Like the other two dozen accounts, Pulpwood's story has a happy ending.  He became a Christian, escaping his life of crime and drugs, while discovering there were people "out there from my past that really loved me."  Still, he admits, "I've actually had people, including some teammates, recently tell me, 'I thought you were dead!'"

The book is titled "Game of My Life," but it's just as much about the life experiences of those we once cheered for.  Some of these players still remain in the spotlight, whereas you may have not heard the names of others for years.  The experiences they share in the book span from one extreme to the other -- from the customary encounters to going to hell wearing gasoline drawers.

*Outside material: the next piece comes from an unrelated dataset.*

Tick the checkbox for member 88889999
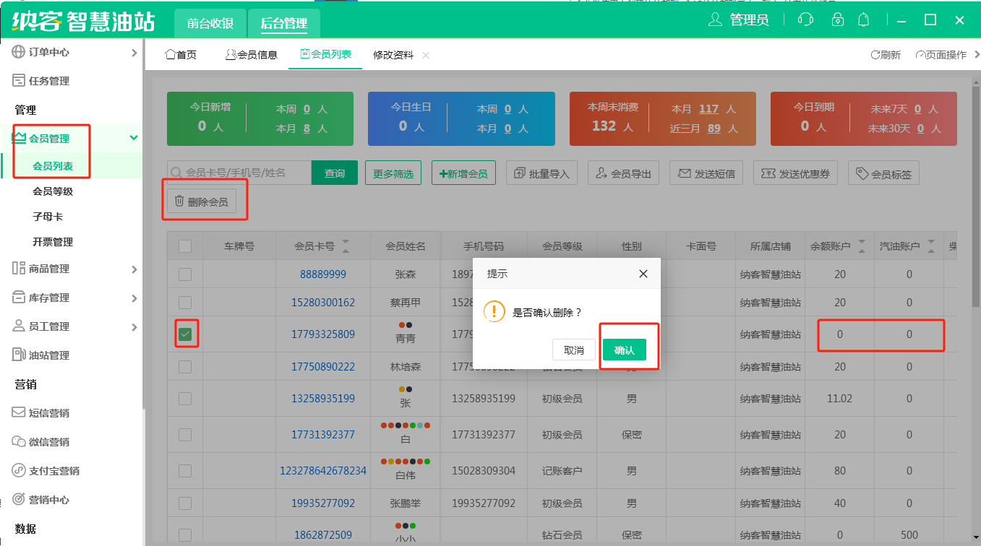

The book can be found at local bookstores and via online dealers, but your best bet, avoiding paying sales tax and inflated shipping charges, is to purchase the book directly from me at my online bookstore -- PatrickGarbin.org.  I sell my books at retail price and will ship all orders, whether you buy 1 or say 1,000 books, for 99 cents.  Plus, my co-author and I will happily throw in our complimentary signatures (especially if you were to purchase 1,000...).


Anonymous said...

Congrats on your father/son book project! Very cool. Some of the best projects were the summer projects with my two sons. From a two week tour of Costa Rica, rebuilding a mustang, converting all the vinyl to digital etc. those were great times and we all learned something from and about each other.

Anonymous said...

Patrick--just bought two off your site. Looking forward to reading. go dawgs!